Le patron d'Airbus, Tom Enders, a accusé jeudi le gouvernement autrichien de se servir de la justice à des fins électorales dans le cadre d'une enquête sur des faits de corruption et de fraude lors de la vente de l'avion de combat Eurofighter.
"Ce qui se passe en Autriche est un abus du système judiciaire à motivation politique" dans la perspective des élections législatives qui doivent se tenir au plus tard en 2018, a affirmé Tom Enders, dans une véhémente déclaration écrite.
Le groupe a annoncé mercredi que son patron figurait parmi les personnes visées par une enquête en Autriche sur un contrat controversé de vente de 18 avions de combat Eurofighter pour 2 milliards d'euros en 2003.
A l'époque, Tom Enders dirigeait la branche défense du groupe EADS, devenu Airbus Group depuis janvier 2014.
"Je confirme qu'il (M. Enders) est un suspect dans cette enquête", a indiqué mercredi soir à l'AFP Nika Bussek, une porte-parole du parquet de Vienne, refusant de donner toute autre information, l'enquête étant en cours.
L'Autriche avait annoncé en février avoir porté plainte contre Airbus, auquel il réclame jusqu'à 1,1 milliard d'euros.
Les accusations de l'Autriche sont "infondées", a répété Tom Enders dans sa déclaration, ajoutant que "les autorités judiciaires arriveront également à cette conclusion - mais certainement seulement après les élections".
Punching ball électoral
"D'ici là, cette posture va durer parce que ce dont il s'agit, c'est de distraire le public jusqu'au jour de l'élection", a-t-il poursuivi, dénonçant une affaire qui "n'est rien d'autre que de la rhétorique électorale de bas étage"."Nous ne laisserons pas le gouvernement autrichien se servir de nous comme d'un punching ball qu'il pourra frapper pour gagner facilement des points politiques", a-t-il poursuivi.

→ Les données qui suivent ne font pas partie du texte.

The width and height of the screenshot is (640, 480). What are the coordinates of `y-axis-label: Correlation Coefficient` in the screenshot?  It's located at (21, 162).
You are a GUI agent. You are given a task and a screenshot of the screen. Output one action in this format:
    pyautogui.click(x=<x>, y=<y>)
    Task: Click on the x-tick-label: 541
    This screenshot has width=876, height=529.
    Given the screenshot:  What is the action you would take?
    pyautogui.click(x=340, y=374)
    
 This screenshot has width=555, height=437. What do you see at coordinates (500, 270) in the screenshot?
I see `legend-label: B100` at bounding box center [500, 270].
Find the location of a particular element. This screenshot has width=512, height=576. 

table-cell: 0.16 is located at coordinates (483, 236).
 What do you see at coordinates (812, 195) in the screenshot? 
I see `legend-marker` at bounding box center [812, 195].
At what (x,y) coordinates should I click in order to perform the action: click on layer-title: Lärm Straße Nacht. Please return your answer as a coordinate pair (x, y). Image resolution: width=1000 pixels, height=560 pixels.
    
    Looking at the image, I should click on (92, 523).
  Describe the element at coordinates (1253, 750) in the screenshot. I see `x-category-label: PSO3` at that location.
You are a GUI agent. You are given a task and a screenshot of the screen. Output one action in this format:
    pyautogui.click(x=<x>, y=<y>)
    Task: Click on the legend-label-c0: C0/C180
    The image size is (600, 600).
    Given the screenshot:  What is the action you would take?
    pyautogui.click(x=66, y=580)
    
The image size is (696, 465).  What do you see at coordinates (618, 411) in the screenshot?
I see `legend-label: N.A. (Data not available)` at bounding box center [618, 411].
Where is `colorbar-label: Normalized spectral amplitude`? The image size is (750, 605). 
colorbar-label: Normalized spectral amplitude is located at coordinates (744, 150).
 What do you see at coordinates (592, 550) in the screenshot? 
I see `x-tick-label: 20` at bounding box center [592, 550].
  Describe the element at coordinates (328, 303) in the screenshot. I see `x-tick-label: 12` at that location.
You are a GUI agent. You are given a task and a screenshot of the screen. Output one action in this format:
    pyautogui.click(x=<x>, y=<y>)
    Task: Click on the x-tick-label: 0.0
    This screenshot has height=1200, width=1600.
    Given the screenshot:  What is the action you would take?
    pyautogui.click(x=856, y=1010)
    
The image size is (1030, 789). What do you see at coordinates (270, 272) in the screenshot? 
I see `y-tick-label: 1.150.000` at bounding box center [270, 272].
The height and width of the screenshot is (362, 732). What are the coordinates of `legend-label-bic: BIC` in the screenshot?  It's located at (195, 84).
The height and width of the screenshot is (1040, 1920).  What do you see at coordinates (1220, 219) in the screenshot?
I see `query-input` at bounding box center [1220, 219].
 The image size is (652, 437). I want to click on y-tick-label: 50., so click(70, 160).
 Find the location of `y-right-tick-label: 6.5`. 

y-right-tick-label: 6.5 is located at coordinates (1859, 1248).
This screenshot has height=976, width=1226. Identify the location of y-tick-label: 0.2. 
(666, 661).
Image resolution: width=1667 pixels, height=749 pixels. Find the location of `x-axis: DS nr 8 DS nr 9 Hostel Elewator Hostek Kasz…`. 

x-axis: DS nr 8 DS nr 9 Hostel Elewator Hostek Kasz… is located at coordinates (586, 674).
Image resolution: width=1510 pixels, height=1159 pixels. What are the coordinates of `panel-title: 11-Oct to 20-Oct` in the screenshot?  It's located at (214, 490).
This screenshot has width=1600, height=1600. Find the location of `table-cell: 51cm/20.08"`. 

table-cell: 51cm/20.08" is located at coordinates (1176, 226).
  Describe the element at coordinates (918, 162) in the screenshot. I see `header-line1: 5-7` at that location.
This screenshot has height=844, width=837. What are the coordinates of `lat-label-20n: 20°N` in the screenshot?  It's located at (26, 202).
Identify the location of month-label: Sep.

L'écologiste Alexander Van der Bellen a remporté en décembre l'élection présidentielle en Autriche. Les élections législatives sont prévues pour 2018.
En mars, Airbus avait déjà "formellement rejeté" les "accusations de tromperie et de fraude" de Vienne et dénoncé une "manoeuvre politique". "Le
ministère ne nous a ni informés de ces allégations, ni demandé des explications", avait assuré le groupe.
Jeudi, Tom Enders a réitéré ces griefs. "Pire, dans un premier temps, nous n'avons pas pu avoir accès aux documents en question", a-t-il ajouté, estimant que tout cela a été fait "purement pour gagner du temps" et empêcher un "démenti argumenté (...) aussi longtemps que possible et empêcher le château de cartes du gouvernement de s'écrouler".
Vienne entend réclamer réparation du préjudice, estimé au minimum à 183,4 millions d'euros, correspondant à des commissions facturées en catimini par le groupe aéronautique, selon les enquêteurs autrichiens.
Le consortium européen a "depuis 2002 délibérément trompé la République d'Autriche tant sur le vrai prix que sur les vraies capacités de livraison et les vrais équipements" des appareils, selon le contenu d'une enquête ouverte par le ministère en 2012 et dévoilée en février.